Posted by 早苗 at 2005年06月23日 22:54
早苗さん、初めまして。
コメントありがとうございます。
号泣作品いいですね〜。早速チェックしてみます。
悲しい時とか、嫌なことがあった時、泣ける映画観て涙流すとすっきりするってことありますよね。。
Posted by yukiko at 2005年06月23日 23:47
オジサンが学生の頃、ベルボトムのジーパンはいて、オールナイトを見に行きました。少し勇気が必要でした。やはり当時は少し違う世界でしたが、ちょっと粋がった友人(少林寺拳法の主将)と高倉健さんの任侠ものを見ました。

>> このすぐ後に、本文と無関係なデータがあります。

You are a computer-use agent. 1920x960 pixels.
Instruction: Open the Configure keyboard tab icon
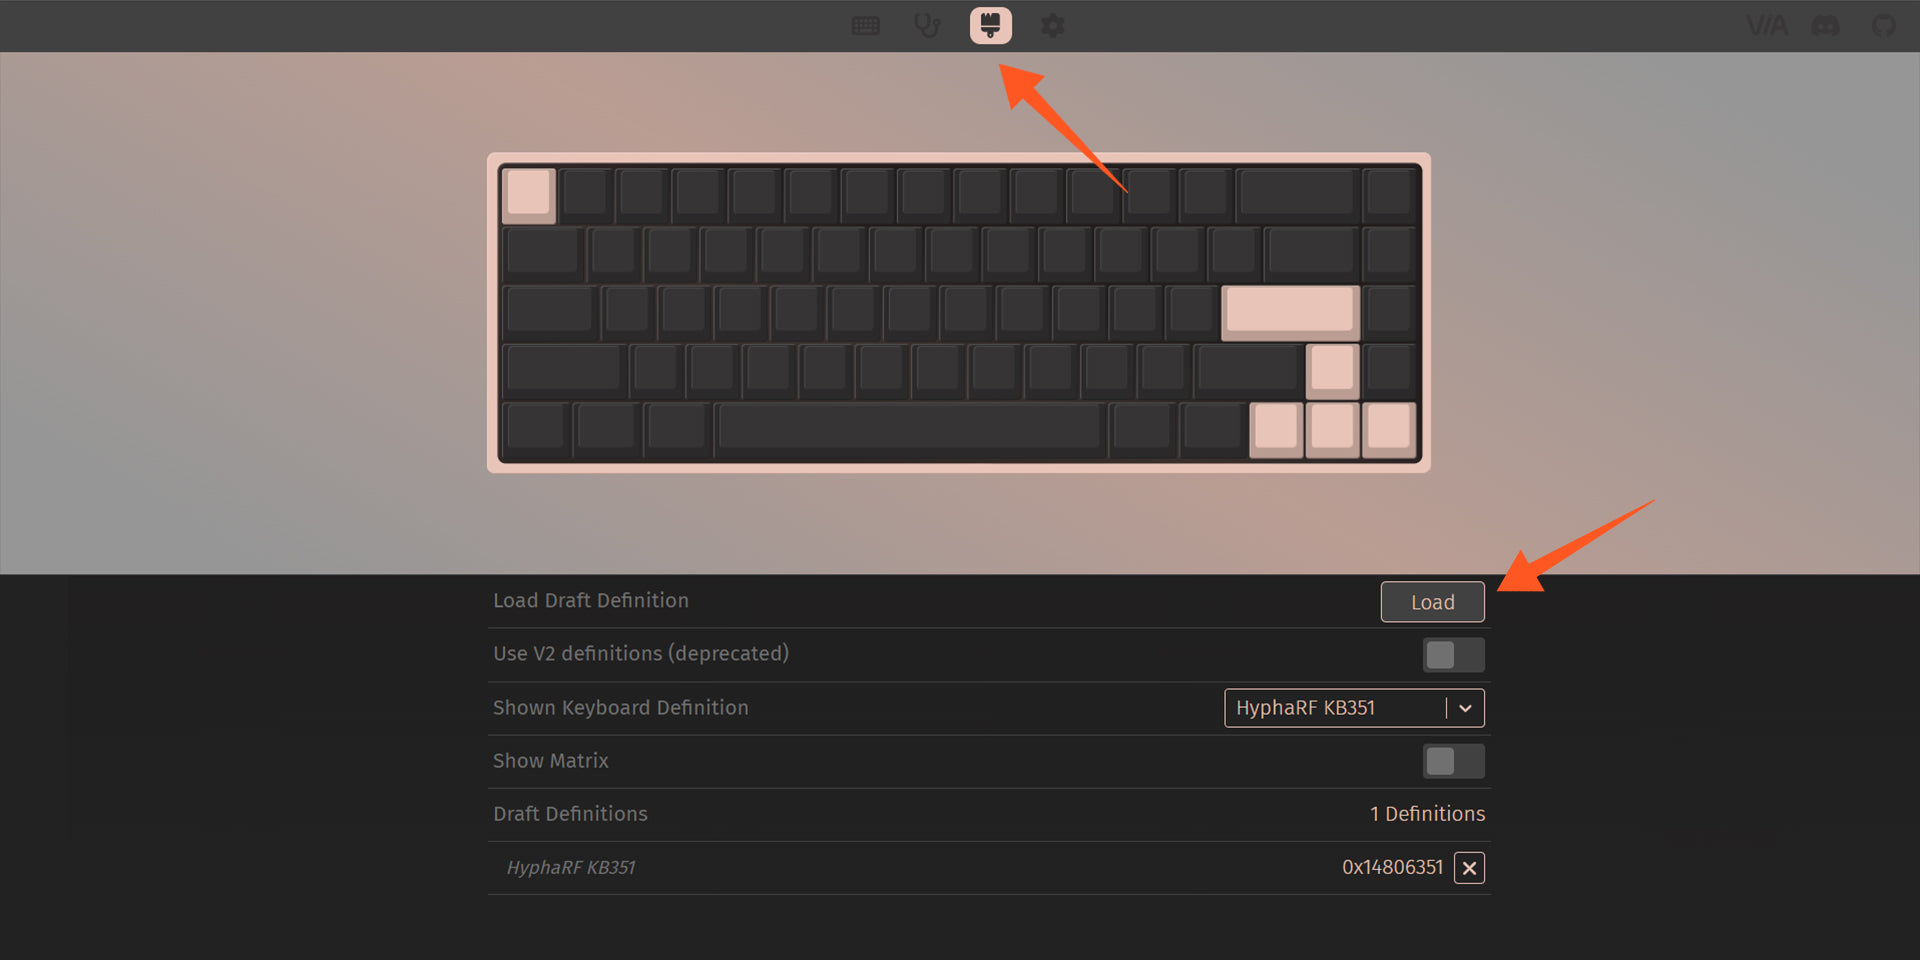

夜も更け前の椅子に足をかけ、いよいよ健さんが殴り込みに入り、敵の若い衆が襲いかかってきました。そして物陰からピストルで健さんを狙っている奴がいます。その時、「健さん!後ろ、後ろだ!」と場内から声がしました。それが聞こえたのか?健さん振り返り、刀を投げてやっつけてしまいました。そしてその時場内から、大きな拍手。なんだか年末で場末の映画館ですが、暖かなものを感じましたよ。またyukikoさんの映画のお話し聞かせてください。
Posted by 棟梁 at 2005年08月02日 14:05
棟梁パパへ
すごい!そんなぴったりの場面、感動ですね。
日本人は映画館で大人しいなと思います。私は半年ほどカリフォルニアのサンディエゴというところにいたことがあるのですが、アメリカ人は良く笑うし、リアクションがすごかった。
その年末の出来事は、一生忘れられないものなのでしょうね。